The CHMP concluded that there are some patients who cannot be adequately treated by other therapies and who could benefit from pioglitazone subject to additional monitoring requirements and further risk minimisation measures as outlined below.

Advice to Healthcare Professionals

• Use of pioglitazone is now contraindicated in patients with:

– current active bladder cancer or

– a history of bladder cancer or

– uninvestigated macroscopic haematuria.

• Risk factors for bladder cancer should be assessed before initiating pioglitazone treatment. Any unexplained macroscopic haematuria should be investigated before starting pioglitazone therapy.

• Patients should be advised to promptly seek the attention of their physician if macroscopic haematuria or other symptoms such as dysuria or urinary urgency develop during treatment.

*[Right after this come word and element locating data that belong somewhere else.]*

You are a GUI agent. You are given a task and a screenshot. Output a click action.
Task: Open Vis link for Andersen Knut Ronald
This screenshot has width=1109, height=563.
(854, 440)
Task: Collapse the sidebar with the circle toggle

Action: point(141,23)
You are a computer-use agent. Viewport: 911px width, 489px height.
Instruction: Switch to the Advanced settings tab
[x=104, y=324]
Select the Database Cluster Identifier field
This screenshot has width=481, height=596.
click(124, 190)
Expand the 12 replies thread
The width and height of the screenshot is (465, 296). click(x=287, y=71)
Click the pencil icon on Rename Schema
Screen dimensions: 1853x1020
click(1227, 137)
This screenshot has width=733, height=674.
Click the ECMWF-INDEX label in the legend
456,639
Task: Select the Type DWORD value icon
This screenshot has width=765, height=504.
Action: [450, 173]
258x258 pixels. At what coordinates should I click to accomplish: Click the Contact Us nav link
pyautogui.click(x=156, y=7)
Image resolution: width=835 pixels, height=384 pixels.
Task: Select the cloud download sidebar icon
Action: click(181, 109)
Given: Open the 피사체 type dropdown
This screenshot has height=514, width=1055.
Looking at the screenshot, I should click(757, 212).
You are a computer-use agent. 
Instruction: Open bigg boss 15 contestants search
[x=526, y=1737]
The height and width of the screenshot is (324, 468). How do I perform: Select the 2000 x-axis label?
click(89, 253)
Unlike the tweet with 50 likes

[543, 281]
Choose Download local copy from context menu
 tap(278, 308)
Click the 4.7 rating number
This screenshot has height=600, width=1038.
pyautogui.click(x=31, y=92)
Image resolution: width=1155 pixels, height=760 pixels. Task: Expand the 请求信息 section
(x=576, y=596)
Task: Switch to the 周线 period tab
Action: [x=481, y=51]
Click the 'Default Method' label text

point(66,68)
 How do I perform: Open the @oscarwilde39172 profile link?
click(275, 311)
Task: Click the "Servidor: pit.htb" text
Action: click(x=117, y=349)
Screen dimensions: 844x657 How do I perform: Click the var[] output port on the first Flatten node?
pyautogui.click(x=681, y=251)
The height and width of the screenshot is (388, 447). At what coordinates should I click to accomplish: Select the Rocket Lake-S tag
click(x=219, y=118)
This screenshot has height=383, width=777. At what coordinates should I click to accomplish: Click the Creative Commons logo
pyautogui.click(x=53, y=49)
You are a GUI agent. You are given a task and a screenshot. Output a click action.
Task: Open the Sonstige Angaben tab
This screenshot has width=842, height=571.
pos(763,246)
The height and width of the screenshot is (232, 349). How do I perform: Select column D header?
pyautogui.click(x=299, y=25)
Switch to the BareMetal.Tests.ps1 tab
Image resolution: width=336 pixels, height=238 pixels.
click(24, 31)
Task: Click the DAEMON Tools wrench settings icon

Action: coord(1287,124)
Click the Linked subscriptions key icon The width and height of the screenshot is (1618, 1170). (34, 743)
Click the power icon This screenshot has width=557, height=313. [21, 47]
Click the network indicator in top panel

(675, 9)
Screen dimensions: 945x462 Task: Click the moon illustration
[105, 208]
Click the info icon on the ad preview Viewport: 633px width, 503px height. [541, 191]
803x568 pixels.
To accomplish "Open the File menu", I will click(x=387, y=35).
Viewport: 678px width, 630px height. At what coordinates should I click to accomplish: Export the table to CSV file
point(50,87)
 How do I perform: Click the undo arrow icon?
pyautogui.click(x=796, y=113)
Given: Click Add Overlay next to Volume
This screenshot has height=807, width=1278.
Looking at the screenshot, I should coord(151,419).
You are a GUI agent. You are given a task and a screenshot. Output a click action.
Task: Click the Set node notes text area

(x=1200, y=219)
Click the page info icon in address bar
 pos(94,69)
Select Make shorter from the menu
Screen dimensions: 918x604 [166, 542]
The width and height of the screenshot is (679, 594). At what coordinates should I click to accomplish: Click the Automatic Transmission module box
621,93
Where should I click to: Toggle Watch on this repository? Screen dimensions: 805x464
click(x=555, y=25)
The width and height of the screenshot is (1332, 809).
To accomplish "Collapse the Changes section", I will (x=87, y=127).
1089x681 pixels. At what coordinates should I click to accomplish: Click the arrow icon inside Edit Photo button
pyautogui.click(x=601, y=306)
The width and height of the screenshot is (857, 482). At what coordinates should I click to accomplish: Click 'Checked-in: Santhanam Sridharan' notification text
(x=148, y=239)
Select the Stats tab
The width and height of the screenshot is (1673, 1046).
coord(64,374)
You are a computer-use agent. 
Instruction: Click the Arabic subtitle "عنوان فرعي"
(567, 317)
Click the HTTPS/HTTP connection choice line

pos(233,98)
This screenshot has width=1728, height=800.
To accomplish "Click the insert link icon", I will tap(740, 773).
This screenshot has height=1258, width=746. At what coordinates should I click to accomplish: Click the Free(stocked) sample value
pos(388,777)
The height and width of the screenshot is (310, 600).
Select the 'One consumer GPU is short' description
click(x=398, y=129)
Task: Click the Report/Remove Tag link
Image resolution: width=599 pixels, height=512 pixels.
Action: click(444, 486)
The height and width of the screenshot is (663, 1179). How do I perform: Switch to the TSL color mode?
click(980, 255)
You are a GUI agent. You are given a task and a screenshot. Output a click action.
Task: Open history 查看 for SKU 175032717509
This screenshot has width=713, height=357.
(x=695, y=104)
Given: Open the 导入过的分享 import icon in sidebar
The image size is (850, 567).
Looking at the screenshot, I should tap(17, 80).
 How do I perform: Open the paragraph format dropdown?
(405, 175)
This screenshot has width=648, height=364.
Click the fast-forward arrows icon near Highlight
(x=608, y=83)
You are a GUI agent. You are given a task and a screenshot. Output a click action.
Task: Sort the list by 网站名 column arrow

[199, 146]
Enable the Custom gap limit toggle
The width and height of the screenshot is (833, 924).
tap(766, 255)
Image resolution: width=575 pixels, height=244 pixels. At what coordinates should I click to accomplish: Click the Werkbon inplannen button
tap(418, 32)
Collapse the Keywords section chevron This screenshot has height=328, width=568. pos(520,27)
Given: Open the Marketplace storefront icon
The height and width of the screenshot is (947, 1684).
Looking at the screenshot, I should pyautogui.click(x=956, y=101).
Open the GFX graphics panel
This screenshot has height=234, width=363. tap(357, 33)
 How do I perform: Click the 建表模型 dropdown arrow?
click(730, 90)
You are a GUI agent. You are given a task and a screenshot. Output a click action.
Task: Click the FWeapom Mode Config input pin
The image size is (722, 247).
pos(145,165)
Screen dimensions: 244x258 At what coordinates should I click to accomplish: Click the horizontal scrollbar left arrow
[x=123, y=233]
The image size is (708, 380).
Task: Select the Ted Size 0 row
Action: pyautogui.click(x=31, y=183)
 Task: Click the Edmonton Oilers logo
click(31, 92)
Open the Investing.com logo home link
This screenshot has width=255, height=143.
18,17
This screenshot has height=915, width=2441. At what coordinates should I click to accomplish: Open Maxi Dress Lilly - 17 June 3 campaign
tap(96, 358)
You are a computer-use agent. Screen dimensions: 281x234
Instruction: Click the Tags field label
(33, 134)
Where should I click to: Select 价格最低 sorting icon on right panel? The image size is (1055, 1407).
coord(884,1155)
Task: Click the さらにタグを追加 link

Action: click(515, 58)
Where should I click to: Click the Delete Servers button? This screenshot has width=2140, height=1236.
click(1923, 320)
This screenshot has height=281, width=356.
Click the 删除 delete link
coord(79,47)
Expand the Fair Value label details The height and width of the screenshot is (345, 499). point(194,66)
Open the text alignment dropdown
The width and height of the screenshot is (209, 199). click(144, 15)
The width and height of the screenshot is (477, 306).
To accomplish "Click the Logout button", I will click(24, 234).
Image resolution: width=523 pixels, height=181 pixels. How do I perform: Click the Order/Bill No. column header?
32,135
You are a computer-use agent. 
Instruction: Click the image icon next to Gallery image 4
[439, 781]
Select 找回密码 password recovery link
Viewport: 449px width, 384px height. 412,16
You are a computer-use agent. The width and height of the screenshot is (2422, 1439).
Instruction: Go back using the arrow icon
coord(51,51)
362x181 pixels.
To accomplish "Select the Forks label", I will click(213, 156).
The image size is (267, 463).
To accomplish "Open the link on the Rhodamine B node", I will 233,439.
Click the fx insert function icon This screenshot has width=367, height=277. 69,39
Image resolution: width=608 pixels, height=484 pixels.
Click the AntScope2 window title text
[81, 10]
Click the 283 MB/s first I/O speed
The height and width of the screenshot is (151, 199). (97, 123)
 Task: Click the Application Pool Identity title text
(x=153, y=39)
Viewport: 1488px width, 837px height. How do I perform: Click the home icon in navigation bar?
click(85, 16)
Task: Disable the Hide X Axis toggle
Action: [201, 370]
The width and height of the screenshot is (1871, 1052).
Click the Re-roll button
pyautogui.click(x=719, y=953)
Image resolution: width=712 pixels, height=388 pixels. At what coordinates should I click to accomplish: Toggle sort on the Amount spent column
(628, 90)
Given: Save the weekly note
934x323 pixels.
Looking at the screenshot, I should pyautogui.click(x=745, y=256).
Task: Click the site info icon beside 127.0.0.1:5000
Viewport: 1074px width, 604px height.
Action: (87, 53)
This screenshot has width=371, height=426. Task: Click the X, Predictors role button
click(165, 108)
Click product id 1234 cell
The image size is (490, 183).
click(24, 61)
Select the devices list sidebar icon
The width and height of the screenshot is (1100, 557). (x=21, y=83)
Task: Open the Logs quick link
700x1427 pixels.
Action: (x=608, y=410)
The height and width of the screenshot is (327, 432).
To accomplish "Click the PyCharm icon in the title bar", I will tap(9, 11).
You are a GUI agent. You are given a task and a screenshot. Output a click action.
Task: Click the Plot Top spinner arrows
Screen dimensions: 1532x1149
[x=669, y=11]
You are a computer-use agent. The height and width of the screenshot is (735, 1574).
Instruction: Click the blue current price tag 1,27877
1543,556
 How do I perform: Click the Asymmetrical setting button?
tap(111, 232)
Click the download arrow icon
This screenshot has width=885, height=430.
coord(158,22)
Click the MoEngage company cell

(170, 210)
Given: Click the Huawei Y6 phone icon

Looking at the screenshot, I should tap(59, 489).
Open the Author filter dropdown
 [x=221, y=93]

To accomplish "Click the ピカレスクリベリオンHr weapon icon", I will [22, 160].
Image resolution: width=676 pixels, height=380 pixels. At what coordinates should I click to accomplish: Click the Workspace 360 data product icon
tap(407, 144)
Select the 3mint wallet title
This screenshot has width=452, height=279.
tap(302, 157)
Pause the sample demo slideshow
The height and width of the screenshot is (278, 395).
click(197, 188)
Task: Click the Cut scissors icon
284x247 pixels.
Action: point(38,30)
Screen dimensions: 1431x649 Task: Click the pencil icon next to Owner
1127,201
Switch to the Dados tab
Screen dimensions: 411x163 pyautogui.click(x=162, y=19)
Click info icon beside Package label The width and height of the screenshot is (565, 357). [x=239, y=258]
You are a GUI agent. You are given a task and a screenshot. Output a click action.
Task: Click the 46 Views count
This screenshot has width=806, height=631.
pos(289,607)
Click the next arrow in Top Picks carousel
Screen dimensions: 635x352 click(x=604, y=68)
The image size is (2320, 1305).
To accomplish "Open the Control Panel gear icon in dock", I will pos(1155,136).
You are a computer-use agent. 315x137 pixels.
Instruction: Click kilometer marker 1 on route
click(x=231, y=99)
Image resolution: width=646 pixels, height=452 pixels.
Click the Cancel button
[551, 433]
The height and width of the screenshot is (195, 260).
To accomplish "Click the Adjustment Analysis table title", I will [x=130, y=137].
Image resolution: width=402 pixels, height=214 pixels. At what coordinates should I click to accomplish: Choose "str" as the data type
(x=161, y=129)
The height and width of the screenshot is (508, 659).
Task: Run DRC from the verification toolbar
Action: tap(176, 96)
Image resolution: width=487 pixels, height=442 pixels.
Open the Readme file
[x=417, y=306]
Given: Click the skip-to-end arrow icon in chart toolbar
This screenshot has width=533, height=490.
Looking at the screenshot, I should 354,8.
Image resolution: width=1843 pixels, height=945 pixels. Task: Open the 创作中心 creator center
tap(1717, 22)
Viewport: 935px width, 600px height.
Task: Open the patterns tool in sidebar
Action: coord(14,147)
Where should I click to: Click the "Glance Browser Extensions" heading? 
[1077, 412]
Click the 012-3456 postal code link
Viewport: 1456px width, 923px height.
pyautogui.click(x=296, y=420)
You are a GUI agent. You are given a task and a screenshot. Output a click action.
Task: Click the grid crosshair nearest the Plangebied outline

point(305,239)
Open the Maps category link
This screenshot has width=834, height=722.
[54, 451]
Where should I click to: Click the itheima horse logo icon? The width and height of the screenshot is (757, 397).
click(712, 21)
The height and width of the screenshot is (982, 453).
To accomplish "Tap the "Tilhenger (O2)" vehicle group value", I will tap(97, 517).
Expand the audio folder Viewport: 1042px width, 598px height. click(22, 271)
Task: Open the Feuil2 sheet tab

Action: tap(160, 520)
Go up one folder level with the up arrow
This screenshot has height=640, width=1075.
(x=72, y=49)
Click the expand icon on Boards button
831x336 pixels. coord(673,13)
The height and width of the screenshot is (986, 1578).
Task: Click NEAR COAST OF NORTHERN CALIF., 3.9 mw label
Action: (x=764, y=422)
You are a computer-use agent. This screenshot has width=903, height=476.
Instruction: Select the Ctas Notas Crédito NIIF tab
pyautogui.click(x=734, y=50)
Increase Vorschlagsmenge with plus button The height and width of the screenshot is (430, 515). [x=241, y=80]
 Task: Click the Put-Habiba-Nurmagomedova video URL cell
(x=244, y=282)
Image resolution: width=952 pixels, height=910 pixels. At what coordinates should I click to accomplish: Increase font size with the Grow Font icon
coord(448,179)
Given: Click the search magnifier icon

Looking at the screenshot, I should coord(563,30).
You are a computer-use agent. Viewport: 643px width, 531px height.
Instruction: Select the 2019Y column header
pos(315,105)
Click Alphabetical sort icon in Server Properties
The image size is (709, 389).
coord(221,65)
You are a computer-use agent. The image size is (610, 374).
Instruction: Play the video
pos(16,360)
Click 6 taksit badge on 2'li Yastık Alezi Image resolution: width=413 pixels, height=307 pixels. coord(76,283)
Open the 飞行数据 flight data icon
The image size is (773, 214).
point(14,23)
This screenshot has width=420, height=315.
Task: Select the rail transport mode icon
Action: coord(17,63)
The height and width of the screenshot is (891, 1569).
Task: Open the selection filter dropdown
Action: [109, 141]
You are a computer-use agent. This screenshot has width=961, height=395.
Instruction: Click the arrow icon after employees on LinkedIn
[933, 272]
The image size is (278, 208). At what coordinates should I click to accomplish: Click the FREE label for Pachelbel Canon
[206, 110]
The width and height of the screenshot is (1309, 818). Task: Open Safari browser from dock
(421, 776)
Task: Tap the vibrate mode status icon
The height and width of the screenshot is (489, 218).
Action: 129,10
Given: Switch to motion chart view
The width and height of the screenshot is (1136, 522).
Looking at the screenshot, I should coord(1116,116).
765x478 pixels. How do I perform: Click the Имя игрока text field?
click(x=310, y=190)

• In light of age-related risks (especially bladder cancer, fractures and heart failure), the balance of benefits and risks should be considered carefully before initiating treatment in the elderly.

• Prescribers should review the treatment of patients currently on pioglitazone and new patients after 3 to 6 months treatment (and regularly thereafter) to ensure that only patients who are deriving sufficient benefit continue to take it. Pioglitazone should be discontinued in patients who do not respond adequately to treatment (e.g. insufficient reduction in HbA1c).

• Prescribers should consider risk factors for bladder cancer (such as age, smoking and exposure to certain chemicals or treatments) before starting pioglitazone and in those already taking it.

• Patients currently on pioglitazone should be advised to have their treatments evaluated by their doctor at their next scheduled appointment.

• Any suspected adverse reactions with use of pioglitazone should be reported to the Irish Medicines Board.

Key Message:

There is a small increased risk of bladder cancer with the use of pioglitazone; epidemiological data suggest a relative risk of around 1.2 (ranging from 1.15 to 1.33 for ever use across studies). The benefit-risk balance remains positive in a limited population of type 2 diabetics. Prescribers are advised to carefully select patients based on individual patient’s risk factors and to periodically review the efficacy of the patient’s treatment in order to optimise the benefit-risk margin at the individual patient level by ensuring that only patients who are deriving sufficient benefit continue to take pioglitazone.